• Required action
In the entries below, find each line with the word "beside" and return it.

• Material shown

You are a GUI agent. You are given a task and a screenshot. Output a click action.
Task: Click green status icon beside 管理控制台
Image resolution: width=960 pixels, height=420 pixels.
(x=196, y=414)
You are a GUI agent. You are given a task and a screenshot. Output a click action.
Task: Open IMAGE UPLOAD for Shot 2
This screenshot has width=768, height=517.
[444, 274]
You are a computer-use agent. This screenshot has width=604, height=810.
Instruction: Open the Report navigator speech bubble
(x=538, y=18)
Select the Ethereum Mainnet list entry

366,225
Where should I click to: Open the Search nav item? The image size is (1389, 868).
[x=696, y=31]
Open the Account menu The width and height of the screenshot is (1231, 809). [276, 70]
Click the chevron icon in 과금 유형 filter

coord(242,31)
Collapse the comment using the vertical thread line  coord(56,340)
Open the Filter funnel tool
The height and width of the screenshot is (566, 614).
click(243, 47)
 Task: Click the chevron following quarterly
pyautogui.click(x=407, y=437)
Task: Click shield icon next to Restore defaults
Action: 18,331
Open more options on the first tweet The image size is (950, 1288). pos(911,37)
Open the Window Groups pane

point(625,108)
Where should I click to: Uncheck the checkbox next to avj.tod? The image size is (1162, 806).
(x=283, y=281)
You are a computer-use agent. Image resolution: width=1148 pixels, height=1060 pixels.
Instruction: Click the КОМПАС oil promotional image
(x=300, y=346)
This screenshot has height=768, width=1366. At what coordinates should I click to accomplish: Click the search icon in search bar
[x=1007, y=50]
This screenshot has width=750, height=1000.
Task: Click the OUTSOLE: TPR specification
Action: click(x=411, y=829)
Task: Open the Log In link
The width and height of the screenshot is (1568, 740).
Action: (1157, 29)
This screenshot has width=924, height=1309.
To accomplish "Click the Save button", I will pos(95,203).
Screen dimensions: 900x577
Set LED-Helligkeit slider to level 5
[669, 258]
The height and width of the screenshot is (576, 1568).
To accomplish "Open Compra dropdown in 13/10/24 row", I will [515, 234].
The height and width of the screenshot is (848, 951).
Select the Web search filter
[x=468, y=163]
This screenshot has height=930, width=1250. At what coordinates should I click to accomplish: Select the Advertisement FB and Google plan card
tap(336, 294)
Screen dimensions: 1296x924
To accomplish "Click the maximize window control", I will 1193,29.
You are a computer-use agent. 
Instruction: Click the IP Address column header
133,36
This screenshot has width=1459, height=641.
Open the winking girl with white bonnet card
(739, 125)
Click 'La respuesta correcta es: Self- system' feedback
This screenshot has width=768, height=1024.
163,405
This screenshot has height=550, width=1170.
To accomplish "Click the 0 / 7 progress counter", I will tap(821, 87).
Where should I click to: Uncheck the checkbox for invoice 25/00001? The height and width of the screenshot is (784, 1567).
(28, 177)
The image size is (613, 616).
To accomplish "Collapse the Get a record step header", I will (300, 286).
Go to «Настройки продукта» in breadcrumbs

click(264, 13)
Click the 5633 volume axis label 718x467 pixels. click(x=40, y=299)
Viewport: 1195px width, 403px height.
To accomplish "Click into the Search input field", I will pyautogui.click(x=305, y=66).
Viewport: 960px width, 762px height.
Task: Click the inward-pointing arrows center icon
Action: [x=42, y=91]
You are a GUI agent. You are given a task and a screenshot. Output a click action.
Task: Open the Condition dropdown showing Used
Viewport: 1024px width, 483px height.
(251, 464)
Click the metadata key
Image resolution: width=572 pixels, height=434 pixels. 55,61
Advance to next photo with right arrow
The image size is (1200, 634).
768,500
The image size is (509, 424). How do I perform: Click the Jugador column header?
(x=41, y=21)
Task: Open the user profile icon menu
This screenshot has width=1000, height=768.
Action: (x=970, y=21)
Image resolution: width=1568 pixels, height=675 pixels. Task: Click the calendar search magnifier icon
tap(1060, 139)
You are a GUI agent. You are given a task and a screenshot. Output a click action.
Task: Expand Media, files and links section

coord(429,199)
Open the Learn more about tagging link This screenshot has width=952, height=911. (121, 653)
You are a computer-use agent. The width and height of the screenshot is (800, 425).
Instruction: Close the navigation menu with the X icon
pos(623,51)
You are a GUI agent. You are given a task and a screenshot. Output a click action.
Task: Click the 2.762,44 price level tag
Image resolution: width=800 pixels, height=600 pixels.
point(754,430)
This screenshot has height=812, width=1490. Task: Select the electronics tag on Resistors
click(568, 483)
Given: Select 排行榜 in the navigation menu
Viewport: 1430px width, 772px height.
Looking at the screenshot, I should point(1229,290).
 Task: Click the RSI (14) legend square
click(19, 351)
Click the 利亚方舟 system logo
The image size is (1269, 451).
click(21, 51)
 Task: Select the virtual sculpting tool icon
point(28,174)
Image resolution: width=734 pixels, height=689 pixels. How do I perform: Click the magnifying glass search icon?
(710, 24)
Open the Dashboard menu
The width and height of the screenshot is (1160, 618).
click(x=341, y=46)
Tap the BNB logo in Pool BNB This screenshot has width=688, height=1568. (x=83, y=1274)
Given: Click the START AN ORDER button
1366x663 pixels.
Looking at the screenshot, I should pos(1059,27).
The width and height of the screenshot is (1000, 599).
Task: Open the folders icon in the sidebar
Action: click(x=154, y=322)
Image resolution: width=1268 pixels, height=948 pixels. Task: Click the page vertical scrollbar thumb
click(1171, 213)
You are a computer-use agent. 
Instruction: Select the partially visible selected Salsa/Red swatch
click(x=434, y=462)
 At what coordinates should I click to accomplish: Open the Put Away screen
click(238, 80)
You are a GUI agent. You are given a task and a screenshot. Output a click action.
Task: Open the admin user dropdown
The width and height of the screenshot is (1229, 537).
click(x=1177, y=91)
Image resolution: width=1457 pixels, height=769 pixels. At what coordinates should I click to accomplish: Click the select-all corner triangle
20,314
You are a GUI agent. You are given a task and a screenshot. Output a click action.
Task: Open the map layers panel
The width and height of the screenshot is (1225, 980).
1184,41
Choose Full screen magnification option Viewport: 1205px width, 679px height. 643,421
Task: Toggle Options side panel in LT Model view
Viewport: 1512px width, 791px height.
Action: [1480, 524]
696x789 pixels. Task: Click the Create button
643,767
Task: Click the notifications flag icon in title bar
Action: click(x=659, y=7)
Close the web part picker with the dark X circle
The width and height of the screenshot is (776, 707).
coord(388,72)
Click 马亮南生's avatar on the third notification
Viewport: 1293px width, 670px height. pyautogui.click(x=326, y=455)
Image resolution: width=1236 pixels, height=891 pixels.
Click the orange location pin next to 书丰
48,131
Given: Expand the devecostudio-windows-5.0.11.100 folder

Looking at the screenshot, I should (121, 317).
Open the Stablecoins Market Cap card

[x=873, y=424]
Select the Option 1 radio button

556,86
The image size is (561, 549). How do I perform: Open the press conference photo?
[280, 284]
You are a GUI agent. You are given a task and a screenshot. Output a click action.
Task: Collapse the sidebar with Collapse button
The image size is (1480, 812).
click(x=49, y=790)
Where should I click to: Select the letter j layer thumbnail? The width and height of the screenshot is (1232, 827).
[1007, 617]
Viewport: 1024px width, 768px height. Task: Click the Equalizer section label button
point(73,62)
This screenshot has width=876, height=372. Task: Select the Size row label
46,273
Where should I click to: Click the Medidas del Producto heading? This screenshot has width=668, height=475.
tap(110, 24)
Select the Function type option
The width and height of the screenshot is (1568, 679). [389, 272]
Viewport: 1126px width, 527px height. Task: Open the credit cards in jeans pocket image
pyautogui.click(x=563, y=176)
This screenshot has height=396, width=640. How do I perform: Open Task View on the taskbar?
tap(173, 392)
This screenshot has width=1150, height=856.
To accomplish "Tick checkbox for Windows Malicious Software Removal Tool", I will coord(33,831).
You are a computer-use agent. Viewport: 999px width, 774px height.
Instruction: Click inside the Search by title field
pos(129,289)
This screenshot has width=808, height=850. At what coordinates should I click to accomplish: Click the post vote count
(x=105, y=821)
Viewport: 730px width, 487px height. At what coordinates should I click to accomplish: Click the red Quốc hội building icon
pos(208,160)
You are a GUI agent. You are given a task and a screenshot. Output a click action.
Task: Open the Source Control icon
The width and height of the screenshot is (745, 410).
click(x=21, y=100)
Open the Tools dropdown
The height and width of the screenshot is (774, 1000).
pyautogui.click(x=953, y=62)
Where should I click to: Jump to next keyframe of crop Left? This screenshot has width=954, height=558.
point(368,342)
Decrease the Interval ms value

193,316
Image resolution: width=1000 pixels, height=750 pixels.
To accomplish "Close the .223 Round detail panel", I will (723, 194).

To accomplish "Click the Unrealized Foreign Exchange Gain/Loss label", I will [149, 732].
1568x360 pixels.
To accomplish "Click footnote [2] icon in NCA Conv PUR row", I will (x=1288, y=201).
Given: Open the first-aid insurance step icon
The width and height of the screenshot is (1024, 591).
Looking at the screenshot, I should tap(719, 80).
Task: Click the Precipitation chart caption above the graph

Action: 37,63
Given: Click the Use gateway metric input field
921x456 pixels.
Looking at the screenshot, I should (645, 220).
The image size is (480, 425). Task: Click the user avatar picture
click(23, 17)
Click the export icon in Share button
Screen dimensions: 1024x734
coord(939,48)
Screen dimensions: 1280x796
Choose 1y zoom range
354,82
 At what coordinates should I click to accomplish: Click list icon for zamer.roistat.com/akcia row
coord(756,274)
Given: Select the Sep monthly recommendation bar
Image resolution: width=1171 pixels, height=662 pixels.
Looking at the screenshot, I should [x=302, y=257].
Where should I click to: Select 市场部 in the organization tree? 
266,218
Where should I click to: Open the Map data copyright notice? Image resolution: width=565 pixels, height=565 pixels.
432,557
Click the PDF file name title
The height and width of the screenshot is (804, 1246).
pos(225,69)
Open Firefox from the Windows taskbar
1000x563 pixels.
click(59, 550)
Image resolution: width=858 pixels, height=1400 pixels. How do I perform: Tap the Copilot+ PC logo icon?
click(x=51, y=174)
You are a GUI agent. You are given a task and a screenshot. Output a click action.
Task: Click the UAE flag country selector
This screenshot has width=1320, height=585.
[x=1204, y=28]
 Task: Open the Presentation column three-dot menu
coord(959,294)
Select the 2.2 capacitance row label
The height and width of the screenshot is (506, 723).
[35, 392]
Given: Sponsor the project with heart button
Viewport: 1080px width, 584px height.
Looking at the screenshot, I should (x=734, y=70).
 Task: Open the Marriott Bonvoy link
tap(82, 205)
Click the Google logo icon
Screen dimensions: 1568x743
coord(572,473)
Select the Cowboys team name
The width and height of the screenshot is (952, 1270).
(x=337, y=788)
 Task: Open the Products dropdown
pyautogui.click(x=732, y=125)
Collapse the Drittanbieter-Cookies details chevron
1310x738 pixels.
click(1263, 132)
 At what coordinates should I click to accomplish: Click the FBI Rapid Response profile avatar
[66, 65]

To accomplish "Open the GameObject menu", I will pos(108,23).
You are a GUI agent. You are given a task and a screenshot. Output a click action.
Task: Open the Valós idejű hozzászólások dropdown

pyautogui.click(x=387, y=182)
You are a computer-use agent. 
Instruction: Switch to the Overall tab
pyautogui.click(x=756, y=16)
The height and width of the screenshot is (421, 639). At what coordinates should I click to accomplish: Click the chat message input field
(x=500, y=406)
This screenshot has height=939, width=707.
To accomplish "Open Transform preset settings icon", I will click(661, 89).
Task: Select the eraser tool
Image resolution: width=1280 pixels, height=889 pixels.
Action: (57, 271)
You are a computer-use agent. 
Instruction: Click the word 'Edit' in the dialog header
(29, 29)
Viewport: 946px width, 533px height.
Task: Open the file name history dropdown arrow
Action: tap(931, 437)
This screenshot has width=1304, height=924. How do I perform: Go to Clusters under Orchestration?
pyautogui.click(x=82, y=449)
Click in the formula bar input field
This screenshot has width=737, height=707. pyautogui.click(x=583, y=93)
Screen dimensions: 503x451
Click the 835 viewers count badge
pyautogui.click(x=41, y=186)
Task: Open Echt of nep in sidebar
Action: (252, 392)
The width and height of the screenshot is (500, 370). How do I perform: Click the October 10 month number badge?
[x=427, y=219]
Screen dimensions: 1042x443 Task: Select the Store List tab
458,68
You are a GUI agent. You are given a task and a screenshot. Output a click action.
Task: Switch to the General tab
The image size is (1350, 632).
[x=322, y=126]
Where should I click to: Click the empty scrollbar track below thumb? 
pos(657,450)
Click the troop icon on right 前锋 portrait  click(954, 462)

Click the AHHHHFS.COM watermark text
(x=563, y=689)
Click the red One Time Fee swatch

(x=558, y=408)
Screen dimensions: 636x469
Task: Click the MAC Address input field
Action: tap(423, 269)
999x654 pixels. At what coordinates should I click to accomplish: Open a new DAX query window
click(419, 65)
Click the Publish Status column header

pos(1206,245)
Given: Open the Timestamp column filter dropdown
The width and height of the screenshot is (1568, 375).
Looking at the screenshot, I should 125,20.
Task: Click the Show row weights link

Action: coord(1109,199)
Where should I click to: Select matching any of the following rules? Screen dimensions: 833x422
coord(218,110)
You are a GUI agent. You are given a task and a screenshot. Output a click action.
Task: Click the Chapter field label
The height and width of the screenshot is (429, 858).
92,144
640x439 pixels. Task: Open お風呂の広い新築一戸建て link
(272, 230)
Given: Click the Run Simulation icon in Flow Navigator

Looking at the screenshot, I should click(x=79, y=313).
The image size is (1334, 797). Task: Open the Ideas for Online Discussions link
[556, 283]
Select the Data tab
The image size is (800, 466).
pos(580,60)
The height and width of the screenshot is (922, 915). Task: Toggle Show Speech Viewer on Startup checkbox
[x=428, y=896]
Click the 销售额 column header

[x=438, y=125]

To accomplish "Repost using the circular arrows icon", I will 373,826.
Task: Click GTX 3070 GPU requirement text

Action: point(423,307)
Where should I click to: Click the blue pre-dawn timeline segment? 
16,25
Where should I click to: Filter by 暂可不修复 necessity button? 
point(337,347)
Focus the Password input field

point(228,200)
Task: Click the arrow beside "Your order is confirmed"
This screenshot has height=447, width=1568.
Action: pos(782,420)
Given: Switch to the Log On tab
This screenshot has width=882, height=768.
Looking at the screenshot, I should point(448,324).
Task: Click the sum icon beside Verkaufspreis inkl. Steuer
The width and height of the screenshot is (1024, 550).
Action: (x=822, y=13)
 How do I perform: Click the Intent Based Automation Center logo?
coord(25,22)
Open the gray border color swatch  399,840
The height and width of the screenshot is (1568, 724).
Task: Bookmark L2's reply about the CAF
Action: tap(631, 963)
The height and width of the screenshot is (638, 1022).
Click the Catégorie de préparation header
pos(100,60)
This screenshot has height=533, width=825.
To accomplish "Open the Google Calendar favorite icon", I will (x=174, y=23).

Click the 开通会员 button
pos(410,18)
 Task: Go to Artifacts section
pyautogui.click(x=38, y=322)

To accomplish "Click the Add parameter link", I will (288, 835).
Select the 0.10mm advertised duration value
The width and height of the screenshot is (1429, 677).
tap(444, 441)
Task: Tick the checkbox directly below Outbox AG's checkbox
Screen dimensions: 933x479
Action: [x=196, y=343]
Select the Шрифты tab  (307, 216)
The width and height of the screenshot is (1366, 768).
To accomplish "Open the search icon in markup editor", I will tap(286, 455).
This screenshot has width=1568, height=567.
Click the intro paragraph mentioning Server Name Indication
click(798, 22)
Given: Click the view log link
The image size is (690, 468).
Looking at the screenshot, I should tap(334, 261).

• Response to this task
Task: Click green status icon beside 管理控制台
Task: Click the arrow beside "Your order is confirmed"
Task: Click the sum icon beside Verkaufspreis inkl. Steuer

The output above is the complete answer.